(Portion of a data file)

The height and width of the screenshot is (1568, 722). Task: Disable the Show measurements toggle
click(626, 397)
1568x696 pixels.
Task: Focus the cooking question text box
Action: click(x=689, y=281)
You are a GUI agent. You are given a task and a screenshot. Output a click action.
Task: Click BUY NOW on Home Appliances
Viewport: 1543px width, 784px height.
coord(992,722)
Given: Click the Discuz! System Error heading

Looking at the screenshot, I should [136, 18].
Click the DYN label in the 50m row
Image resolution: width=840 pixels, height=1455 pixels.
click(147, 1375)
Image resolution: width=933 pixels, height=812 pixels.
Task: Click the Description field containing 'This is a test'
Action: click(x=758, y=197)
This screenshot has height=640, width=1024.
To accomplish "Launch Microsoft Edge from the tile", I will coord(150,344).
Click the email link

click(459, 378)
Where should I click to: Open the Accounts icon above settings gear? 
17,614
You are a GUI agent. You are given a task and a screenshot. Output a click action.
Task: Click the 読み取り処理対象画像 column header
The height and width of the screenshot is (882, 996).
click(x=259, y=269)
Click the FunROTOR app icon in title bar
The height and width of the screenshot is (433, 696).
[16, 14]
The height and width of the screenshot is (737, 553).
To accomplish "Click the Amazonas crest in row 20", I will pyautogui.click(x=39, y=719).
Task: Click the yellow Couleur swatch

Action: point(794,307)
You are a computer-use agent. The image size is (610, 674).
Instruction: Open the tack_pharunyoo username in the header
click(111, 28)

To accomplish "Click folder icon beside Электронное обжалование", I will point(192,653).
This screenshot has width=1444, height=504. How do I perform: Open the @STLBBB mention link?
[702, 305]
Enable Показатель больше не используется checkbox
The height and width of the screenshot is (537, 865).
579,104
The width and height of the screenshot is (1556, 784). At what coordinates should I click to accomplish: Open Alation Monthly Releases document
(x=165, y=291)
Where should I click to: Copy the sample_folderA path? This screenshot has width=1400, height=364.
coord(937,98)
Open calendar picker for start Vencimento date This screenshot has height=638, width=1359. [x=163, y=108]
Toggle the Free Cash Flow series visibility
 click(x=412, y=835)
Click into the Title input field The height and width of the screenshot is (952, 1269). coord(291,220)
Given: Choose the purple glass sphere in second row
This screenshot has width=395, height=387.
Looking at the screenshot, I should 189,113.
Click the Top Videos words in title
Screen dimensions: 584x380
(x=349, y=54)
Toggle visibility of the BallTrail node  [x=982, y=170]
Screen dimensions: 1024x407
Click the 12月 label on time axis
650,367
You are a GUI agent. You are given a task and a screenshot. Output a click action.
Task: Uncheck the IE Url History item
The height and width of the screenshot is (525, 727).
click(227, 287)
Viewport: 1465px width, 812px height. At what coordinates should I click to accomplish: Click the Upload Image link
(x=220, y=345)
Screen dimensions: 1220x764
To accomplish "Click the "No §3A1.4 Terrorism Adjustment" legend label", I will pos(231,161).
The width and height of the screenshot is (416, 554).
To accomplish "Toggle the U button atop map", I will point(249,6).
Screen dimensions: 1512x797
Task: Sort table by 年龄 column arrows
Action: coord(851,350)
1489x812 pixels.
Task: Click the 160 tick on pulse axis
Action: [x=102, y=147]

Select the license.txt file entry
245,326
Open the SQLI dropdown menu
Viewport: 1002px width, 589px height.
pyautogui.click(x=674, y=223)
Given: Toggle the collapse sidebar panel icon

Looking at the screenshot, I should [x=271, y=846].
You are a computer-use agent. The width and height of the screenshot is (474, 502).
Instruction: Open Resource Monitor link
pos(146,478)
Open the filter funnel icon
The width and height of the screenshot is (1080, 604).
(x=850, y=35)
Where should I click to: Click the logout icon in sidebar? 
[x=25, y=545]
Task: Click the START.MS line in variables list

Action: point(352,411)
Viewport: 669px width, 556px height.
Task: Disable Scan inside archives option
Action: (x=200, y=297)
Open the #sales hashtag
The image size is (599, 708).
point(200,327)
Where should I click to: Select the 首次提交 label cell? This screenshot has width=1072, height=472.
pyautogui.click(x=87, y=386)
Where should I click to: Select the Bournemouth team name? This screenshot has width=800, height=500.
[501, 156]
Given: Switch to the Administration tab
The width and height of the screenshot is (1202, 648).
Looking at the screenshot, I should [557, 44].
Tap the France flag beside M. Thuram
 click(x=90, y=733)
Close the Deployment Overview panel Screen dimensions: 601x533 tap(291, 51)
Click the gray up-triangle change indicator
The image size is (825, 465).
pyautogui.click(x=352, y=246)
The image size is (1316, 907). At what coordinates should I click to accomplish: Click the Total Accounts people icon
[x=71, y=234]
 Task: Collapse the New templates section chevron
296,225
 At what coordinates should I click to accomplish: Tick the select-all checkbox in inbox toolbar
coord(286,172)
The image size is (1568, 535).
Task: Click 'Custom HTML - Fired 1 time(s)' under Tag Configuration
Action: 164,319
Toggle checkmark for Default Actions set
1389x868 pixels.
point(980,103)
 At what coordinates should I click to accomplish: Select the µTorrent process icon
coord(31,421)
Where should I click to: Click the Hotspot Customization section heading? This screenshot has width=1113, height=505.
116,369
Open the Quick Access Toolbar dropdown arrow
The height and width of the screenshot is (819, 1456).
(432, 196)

■ What to produce: Present the records from the start through the line containing "coord(992,722)" as a Markdown table with the columns Row and Line, omitting any blank lines.

■ Solution to this exercise:
| Row | Line |
|---|---|
| 1 | The height and width of the screenshot is (1568, 722). Task: Disable the Show measurements toggle |
| 2 | click(626, 397) |
| 3 | 1568x696 pixels. |
| 4 | Task: Focus the cooking question text box |
| 5 | Action: click(x=689, y=281) |
| 6 | You are a GUI agent. You are given a task and a screenshot. Output a click action. |
| 7 | Task: Click BUY NOW on Home Appliances |
| 8 | Viewport: 1543px width, 784px height. |
| 9 | coord(992,722) |